[Opening SUPPLIED RECORDS section]

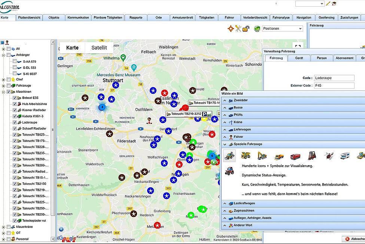This screenshot has height=244, width=365.
Task: Open the Geofencing tab
Action: coord(326,18)
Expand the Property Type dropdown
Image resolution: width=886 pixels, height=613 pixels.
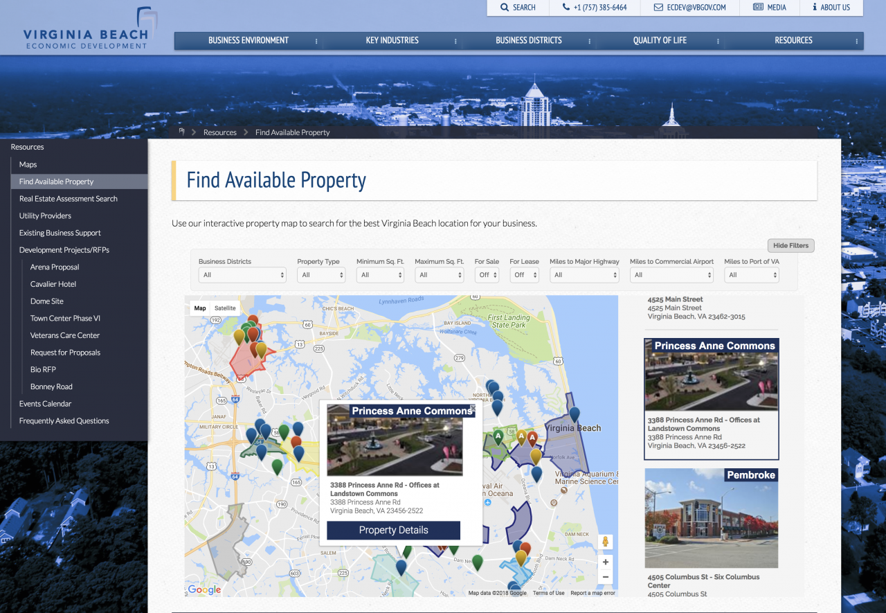click(x=320, y=275)
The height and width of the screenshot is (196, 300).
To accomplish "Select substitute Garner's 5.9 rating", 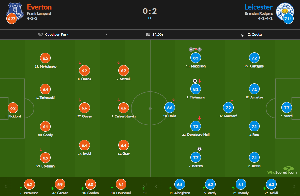I will tap(60, 185).

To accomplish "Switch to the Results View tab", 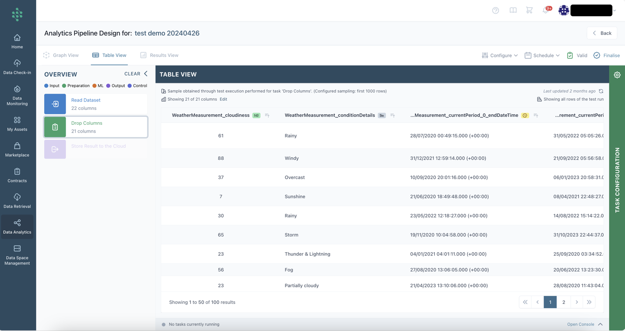I will [159, 56].
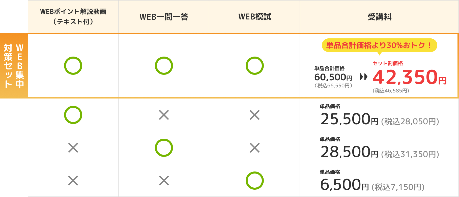Click the double arrow before 42,350円
Screen dimensions: 459x197
coord(364,77)
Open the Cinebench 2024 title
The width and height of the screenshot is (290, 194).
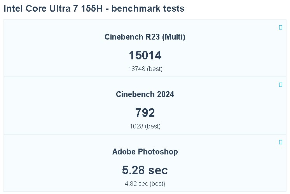click(145, 94)
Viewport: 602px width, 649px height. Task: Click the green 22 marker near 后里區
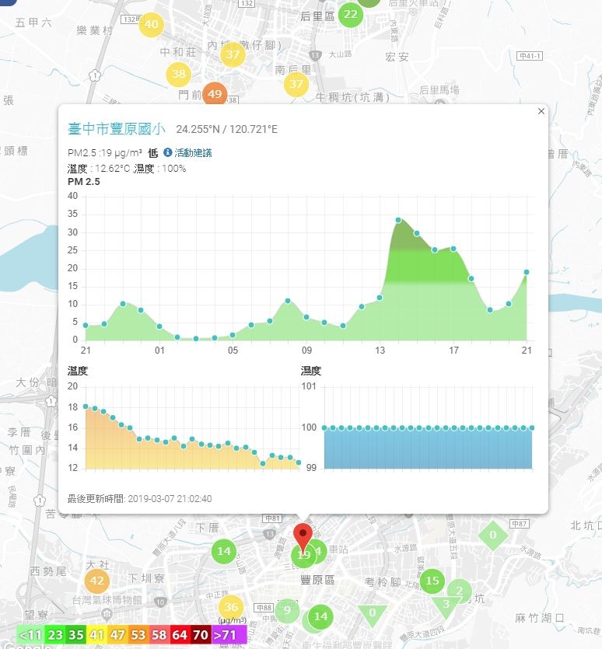pyautogui.click(x=351, y=15)
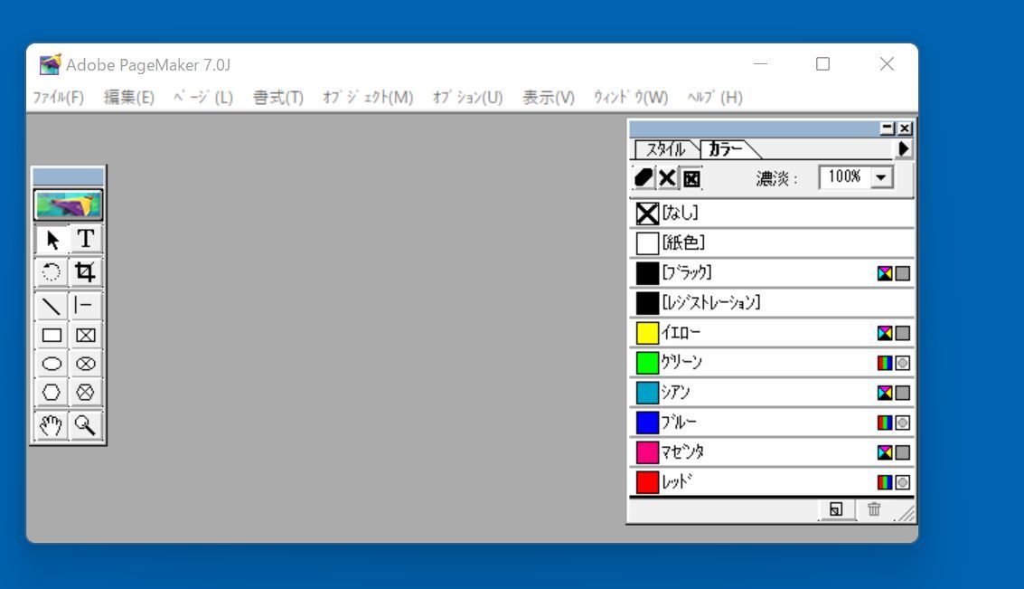
Task: Open the color palette flyout menu arrow
Action: [x=904, y=147]
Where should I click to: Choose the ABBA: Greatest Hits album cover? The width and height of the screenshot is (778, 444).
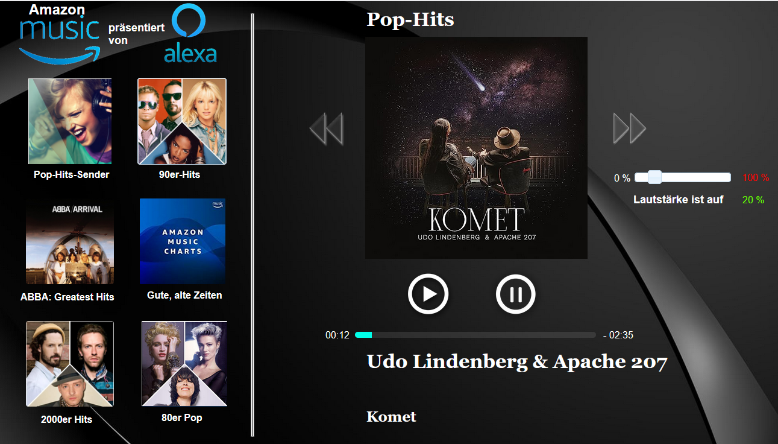[70, 241]
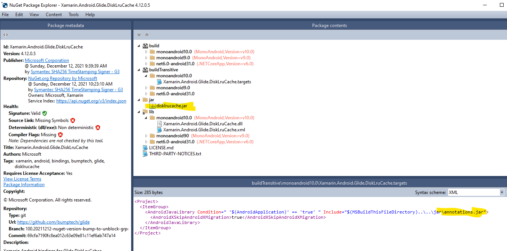The image size is (507, 251).
Task: Open the Content menu
Action: pos(54,15)
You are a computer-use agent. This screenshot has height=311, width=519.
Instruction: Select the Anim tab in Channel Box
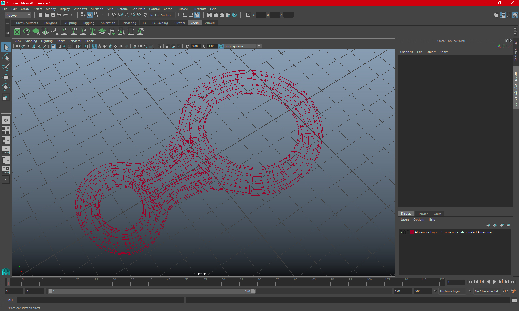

[Closing SUPPLIED RECORDS section]

Only an exact copy belongs in the answer: the lines from the one containing "Open the Cinebench 2024 title" through the end of the records, both ends included, minus the pictures.

-- RESULT --
Open the Cinebench 2024 title
The width and height of the screenshot is (290, 194).
click(145, 94)
Viewport: 602px width, 649px height. Task: Click the green 22 marker near 后里區
pyautogui.click(x=351, y=15)
Task: Open the color palette flyout menu arrow
Action: [x=904, y=147]
Where should I click to: Choose the ABBA: Greatest Hits album cover? The width and height of the screenshot is (778, 444).
[70, 241]
The image size is (507, 251).
Task: Open the Content menu
Action: pos(54,15)
You are a computer-use agent. This screenshot has height=311, width=519.
Instruction: Select the Anim tab in Channel Box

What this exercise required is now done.